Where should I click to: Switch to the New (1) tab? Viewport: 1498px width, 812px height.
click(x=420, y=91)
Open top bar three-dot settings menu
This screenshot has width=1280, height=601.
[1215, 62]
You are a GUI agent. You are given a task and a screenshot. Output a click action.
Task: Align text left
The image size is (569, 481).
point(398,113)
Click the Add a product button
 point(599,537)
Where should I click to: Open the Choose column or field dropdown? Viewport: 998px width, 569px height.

============================================================

Prompt:
In every item above, substitute "Screen size" for "Viewport" and repeat the lines with nothing else changed.

The output:
Where should I click to: Switch to the New (1) tab? Screen size: 1498px width, 812px height.
click(x=420, y=91)
Open top bar three-dot settings menu
This screenshot has width=1280, height=601.
[1215, 62]
You are a GUI agent. You are given a task and a screenshot. Output a click action.
Task: Align text left
The image size is (569, 481).
point(398,113)
Click the Add a product button
 point(599,537)
Where should I click to: Open the Choose column or field dropdown? Screen size: 998px width, 569px height.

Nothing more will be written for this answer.